* 30 Spanish banks downgraded by one or more notches
* No cut at big banks Santander, BBVA, La Caixa
* Investors see limited contagion from Portugal
(Adds details, analysts, context)
By Elisabeth O‘Leary
MADRID, March 24 (Reuters) - Ratings agency Moody’s downgraded 30 Spanish banks on Thursday, citing a combination of pressure on the country’s sovereign debt and declining market share of smaller banks as the financial sector consolidates.
The cut in ratings of the banks followed the downgrade of Spain sovereign debt rating on March 10 by the agency to Aa2, but left unchanged ratings at the largest banks Santander (SAN.MC), BBVA (BBVA.MC) and savings bank La Caixa.

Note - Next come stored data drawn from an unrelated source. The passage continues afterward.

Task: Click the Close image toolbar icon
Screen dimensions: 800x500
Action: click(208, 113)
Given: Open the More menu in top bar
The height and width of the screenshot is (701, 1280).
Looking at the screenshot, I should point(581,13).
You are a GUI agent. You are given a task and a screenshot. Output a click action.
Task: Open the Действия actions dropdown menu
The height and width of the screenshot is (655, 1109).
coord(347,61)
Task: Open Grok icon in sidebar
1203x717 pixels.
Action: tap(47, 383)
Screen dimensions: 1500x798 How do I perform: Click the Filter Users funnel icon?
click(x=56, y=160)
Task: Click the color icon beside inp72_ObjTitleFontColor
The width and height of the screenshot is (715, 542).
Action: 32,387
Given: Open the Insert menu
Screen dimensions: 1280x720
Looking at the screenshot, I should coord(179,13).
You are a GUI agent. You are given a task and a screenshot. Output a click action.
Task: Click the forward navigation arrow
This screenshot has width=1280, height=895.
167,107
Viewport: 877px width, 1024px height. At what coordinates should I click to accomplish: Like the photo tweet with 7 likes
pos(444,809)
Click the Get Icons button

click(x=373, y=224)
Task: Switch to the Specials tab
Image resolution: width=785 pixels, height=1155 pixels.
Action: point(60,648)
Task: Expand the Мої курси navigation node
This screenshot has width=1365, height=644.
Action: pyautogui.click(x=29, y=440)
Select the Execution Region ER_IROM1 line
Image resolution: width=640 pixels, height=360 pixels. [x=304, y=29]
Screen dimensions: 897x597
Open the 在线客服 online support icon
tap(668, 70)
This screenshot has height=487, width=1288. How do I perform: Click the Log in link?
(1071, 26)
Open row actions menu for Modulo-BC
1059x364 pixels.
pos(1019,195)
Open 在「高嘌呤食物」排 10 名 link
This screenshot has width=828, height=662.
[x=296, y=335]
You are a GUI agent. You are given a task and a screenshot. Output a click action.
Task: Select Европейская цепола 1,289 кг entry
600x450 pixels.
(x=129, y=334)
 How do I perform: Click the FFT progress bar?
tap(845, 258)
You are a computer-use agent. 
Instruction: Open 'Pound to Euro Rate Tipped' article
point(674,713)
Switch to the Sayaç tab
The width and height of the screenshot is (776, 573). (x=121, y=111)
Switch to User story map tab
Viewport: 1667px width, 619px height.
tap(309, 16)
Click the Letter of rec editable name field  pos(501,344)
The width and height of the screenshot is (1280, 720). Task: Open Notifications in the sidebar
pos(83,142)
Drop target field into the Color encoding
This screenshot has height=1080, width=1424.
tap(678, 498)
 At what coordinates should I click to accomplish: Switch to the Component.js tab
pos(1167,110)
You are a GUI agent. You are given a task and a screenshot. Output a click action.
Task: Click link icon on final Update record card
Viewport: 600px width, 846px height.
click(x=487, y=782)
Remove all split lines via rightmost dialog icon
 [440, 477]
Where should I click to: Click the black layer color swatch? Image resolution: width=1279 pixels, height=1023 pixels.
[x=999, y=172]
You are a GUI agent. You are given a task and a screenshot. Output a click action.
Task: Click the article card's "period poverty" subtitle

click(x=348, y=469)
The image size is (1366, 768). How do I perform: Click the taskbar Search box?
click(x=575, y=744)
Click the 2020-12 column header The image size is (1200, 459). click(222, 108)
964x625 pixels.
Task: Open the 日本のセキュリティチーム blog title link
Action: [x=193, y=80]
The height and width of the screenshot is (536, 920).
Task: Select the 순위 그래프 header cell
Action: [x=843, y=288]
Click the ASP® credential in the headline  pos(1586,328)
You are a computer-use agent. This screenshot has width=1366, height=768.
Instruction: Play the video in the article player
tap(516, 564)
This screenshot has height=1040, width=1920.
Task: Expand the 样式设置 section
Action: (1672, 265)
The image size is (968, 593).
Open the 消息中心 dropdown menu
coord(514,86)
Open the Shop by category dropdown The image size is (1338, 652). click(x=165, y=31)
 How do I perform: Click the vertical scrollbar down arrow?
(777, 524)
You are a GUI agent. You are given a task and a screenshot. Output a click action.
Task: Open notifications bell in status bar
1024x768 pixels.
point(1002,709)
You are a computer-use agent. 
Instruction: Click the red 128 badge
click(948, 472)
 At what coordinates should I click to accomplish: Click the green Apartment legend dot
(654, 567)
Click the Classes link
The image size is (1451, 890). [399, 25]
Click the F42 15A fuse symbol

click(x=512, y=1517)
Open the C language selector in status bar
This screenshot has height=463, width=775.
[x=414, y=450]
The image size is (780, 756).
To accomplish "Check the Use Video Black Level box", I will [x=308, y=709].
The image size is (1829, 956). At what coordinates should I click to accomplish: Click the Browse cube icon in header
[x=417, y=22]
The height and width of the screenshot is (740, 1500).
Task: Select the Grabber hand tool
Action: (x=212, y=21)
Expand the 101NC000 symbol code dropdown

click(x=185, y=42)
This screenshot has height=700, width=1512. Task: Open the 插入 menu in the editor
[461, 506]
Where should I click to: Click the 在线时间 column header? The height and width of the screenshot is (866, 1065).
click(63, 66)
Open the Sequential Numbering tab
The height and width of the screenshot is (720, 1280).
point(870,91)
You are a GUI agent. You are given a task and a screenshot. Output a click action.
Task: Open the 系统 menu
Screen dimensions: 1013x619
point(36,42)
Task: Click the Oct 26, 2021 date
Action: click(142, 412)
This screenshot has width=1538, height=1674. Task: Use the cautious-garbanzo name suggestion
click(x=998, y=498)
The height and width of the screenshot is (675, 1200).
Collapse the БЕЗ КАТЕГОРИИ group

The Moody’s downgrade coincided with a growing crisis in neighbouring Portugal where the prime minister resigned on Wednesday after failing to win approval for austerity measures, but analysts see little effect on Spain for now.
Spain’s banks are seen as a liability for the government’s fiscal stability and economists estimate they could need a bailout for as much as 100 billion euros ($140.7 billion) because of high exposure to the collapsed building sector.
The Bank of Spain has said the capital requirements of the banking system is around 15 billion euros, while Moody’s said the figure is more likely to be between 40 billion and 50 billion euros when future losses are included.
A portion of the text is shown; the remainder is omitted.